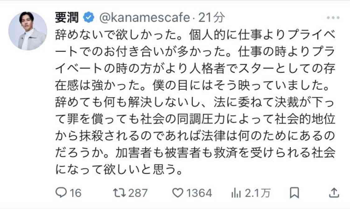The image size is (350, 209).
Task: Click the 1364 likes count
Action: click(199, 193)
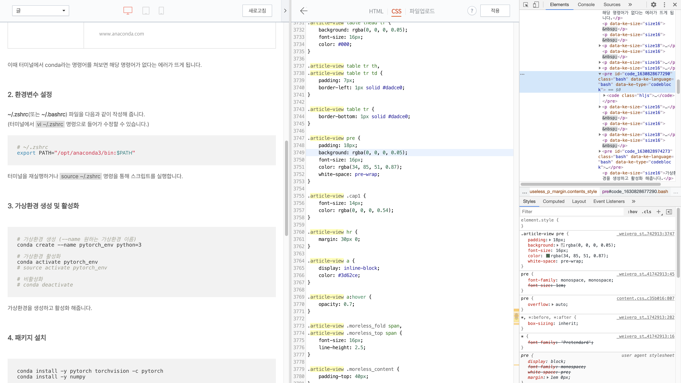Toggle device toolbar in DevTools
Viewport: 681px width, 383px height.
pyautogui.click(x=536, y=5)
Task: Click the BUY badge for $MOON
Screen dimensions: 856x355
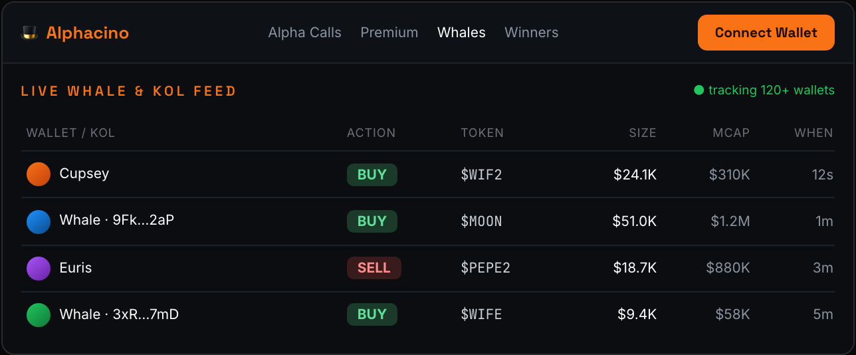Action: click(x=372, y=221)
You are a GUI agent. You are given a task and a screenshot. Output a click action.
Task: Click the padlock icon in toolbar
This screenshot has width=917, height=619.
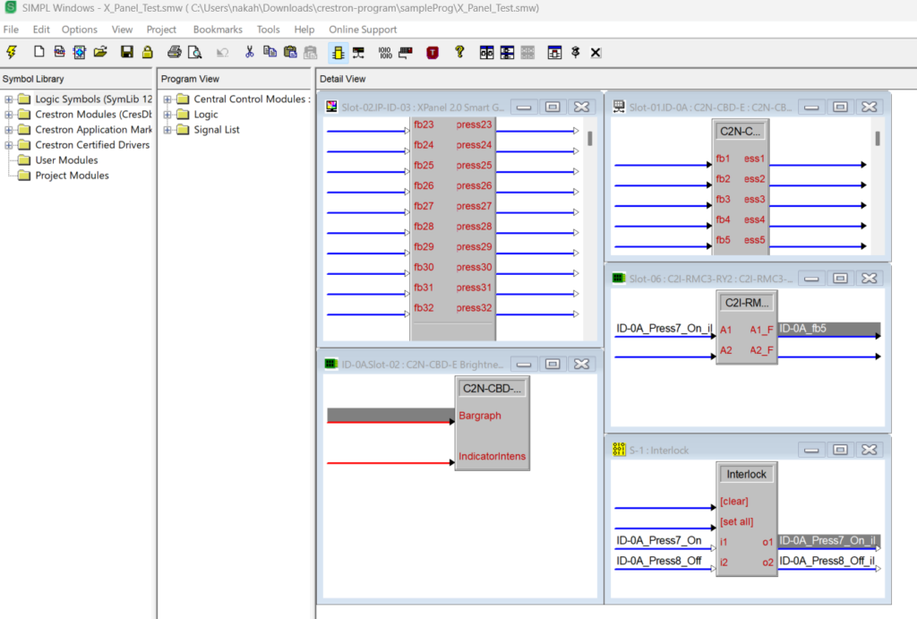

━━━━

Problem to solve | Format every line of the entries above as a JSON list of strings, one string per line, with blank lines omitted and the pictures left out.

The reply |
[
  "The image size is (350, 209).",
  "Task: Click the 1364 likes count",
  "Action: click(199, 193)",
  "Toggle device toolbar in DevTools",
  "Viewport: 681px width, 383px height.",
  "pyautogui.click(x=536, y=5)",
  "Task: Click the BUY badge for $MOON",
  "Screen dimensions: 856x355",
  "Action: click(x=372, y=221)",
  "You are a GUI agent. You are given a task and a screenshot. Output a click action.",
  "Task: Click the padlock icon in toolbar",
  "This screenshot has width=917, height=619."
]